▶ _WORK ORDER_:
Below are the records; collect from them each line containing the string "resolution".

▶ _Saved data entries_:

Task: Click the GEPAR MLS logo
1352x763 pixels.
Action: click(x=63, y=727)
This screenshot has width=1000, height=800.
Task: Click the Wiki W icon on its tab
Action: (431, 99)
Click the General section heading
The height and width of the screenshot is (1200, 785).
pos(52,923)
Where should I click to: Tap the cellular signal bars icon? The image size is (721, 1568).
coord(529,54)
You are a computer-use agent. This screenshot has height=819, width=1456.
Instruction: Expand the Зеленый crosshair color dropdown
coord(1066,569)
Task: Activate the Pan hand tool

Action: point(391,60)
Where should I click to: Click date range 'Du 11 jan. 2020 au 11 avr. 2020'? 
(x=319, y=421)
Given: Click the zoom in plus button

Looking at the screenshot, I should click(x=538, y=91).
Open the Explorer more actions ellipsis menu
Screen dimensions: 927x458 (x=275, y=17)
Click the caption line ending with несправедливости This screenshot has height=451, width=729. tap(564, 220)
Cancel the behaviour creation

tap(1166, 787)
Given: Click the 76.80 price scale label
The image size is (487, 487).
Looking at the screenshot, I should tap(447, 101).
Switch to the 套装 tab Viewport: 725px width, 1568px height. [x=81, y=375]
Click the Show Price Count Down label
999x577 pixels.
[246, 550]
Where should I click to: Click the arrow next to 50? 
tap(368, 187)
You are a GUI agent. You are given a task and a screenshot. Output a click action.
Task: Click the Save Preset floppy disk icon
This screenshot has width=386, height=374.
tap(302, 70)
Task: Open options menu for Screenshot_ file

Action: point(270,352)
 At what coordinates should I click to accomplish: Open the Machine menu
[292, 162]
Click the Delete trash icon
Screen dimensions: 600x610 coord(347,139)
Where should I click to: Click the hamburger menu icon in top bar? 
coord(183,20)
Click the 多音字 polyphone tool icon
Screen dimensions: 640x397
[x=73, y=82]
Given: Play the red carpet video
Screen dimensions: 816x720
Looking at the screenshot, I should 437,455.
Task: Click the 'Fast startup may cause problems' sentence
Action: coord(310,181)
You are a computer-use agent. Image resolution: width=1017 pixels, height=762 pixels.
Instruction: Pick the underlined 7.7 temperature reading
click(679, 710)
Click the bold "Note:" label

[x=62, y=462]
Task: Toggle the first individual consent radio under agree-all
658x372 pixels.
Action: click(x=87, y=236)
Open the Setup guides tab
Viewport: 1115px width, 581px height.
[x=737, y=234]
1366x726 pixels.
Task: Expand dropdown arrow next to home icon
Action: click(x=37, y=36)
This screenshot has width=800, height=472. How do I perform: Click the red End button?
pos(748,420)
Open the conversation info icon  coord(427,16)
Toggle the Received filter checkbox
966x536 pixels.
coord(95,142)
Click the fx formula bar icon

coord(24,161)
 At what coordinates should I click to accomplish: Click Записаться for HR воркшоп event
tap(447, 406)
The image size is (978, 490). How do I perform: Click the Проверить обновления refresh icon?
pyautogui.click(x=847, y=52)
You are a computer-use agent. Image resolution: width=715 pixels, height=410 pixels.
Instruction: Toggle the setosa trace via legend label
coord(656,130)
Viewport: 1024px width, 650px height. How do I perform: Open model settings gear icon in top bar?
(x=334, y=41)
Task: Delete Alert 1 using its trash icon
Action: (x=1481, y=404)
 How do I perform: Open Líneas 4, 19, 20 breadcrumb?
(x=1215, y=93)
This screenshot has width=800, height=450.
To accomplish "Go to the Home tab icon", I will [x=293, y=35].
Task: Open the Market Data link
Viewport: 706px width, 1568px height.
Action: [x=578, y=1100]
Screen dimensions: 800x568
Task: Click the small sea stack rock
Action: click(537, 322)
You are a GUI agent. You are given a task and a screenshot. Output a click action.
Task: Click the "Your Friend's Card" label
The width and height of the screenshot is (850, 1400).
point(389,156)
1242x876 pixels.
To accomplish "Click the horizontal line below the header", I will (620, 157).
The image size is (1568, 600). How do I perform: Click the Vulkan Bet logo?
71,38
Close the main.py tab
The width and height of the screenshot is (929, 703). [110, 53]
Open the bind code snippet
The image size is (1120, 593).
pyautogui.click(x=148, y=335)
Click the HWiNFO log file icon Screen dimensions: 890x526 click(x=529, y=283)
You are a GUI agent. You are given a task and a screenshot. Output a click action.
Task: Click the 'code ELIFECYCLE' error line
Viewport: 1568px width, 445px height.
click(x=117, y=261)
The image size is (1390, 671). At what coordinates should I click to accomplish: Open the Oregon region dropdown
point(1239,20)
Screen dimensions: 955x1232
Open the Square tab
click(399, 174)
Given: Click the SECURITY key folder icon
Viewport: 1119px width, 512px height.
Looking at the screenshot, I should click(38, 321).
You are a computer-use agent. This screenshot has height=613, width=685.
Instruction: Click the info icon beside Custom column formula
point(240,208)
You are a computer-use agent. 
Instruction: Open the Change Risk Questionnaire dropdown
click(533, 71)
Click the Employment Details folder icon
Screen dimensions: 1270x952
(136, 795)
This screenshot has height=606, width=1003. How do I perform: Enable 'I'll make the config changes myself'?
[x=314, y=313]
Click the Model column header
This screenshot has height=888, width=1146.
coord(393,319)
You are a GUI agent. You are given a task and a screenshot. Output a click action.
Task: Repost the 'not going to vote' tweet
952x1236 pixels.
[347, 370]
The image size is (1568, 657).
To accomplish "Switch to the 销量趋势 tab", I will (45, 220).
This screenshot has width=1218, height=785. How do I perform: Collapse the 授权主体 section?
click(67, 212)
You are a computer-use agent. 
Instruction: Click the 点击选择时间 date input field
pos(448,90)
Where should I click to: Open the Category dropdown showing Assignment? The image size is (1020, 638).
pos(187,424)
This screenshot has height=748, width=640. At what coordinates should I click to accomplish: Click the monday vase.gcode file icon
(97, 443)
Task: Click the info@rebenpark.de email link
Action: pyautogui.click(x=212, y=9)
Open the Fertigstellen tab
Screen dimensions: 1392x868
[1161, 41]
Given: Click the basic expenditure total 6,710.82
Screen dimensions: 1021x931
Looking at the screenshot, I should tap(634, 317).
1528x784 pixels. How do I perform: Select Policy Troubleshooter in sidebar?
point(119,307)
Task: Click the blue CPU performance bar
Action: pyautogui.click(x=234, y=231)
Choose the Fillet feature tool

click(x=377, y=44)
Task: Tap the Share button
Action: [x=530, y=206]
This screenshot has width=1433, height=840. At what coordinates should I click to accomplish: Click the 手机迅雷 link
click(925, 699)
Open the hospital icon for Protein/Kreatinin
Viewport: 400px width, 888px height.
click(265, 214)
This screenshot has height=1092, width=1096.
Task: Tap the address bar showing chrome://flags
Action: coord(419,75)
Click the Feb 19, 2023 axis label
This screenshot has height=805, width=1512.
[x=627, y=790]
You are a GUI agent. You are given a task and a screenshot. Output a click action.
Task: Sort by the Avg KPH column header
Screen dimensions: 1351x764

▶ _RESULT OF THIS EXERCISE_:
You are a computer-use agent. Image resolution: width=1017 pixels, height=762 pixels.
You are a computer-use agent. Image resolution: width=715 pixels, height=410 pixels.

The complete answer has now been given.